| TRECHO PARA LEITURA |
Na Comissão, Guedes disse que o objetivo é “modernizar” os serviços públicos e que o governo tem um “pacto pela preservação dos direitos adquiridos” dos atuais servidores. Como se vê no quadro acima, isso não é verdade. Ele ainda lamentou não poder fazer uma reforma ainda mais “radical”, como admitiu que gostaria.
“Entra e ganha estabilidade”; onde, Paulo Guedes?
Mentiras também em relação à estabilidade: Guedes disse, por exemplo, que o servidor passa no concurso e já ganha estabilidade imediatamente. Também deu a entender que, por mais erros ou “desonestidades” que o servidor possa cometer, não será demitido graças à estabilidade. Nenhuma das duas afirmações é verdadeira, já que a estabilidade hoje não é absoluta, mas sim uma garantia de continuidade da prestação dos serviços e do trabalho dos servidores sem interferências políticas e com autonomia para garantir a prestação à população e resistir, isso sim, a quem busca corrompê-lo. Servidores desonestos podem e devem ser processados e demitidos. A atual legislação já prevê isso, diferente do que disse o ministro.

| LISTA DE TAREFAS |
**a.** Traduza para o inglês esta frase do trecho sobre a estabilidade dos servidores públicos: "Servidores desonestos podem e devem ser processados e demitidos."
**b.** Dê continuidade ao trecho sobre a estabilidade dos servidores públicos, começando logo após a última frase.

| MATERIAL DE ORIGEM |
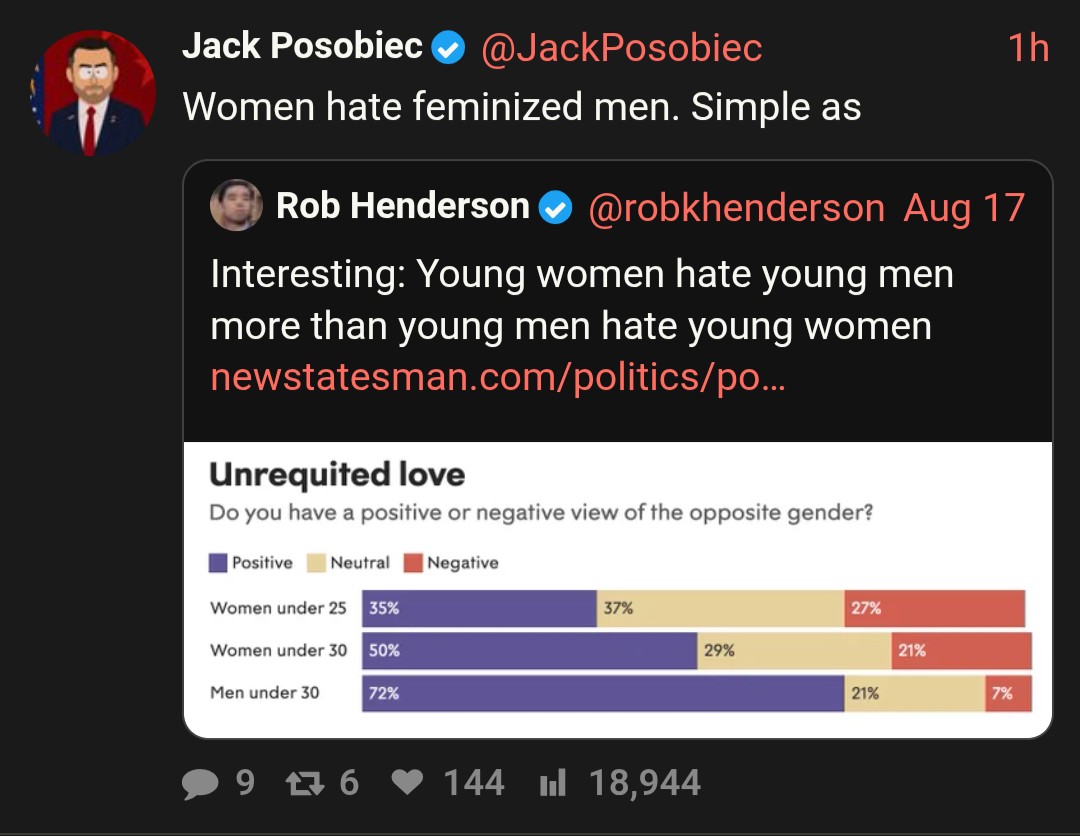The width and height of the screenshot is (1080, 836).
Task: Open view analytics bar chart icon
Action: coord(553,782)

| RESPOSTAS ESPERADAS |
**a.** Dishonest public servants can and must be prosecuted and dismissed.

**b.**
Carreiras típicas e exclusivas, recado para os de cima ficarem tranquilos
Em sua fala, Guedes também buscou criar uma confusão entre carreiras exclusivas e carreiras típicas de Estado, ao dizer quem quer salvar: uma das mudanças sugeridas pelo relator é quanto à adoção do conceito de carreiras exclusivas de Estado, em vez da expressão “típicas de Estado”. Guedes lembrou que existem cerca de 270 carreiras no serviço público e citou algumas que considera exclusivas. “Embaixador, membros das Forças Armadas, do Judiciário e do Legislativo: são Poderes ou carreiras típicas. E, mais do que típicas, exclusivas. Então, são realmente especiais e, por isso, temos que garantir que os serviços também sejam de alta qualidade. Nós não mandamos [o texto] dizendo que é a carreira A ou B: isso vai ser definido pelo próprio Congresso”, disse. Ou seja, Guedes quer ampliar a distribuição de coletes salva-vidas para os velhos protegidos de sempre.
A reforma, na prática, atingirá trabalhadores da educação, da saúde, da Justiça, entre outros, mas deixará sem ameaças os “de cima”, os de sempre. O caráter elitista da reforma ficou claro mais uma vez na fala do ministro da Economia, que pretende remeter a uma lei infraconstitucional a definição sobre o que são carreiras típicas ou exclusivas de Estado, as únicas que manterão seus direitos. Já sabemos quem vai ganhar e quem vai perder.
Se Guedes fosse obrigado a falar a verdade na Comissão, sairia preso
A única saída, assim, é derrotar a PEC em sua totalidade. Trata-se de uma proposta que não pode ser remendada suficientemente a ponto de não mais prejudicar tanto servidores quanto a população que acessa os serviços públicos. Para garantir os direitos dos trabalhadores e das trabalhadoras, é preciso impedir a aprovação da PEC 32, um projeto defendido na base de mentiras, já que o governo não ousa admitir seus reais efeitos.
Em campanhas de conscientização e em sua política mais ampla, o Sintrajufe/RS vem defendendo que os serviços públicos devem ser ampliados e qualificados, não reduzidos e precarizados. Essa segunda opção é a escolhida pelo governo e a que está expressa na PEC. Com mentiras reiteradas sobre a estabilidade, sobre quem será atingido e sobre as consequências da PEC, uma conclusão se faz imprescindível: se Guedes fosse obrigado a falar a verdade na Comissão, sairia preso.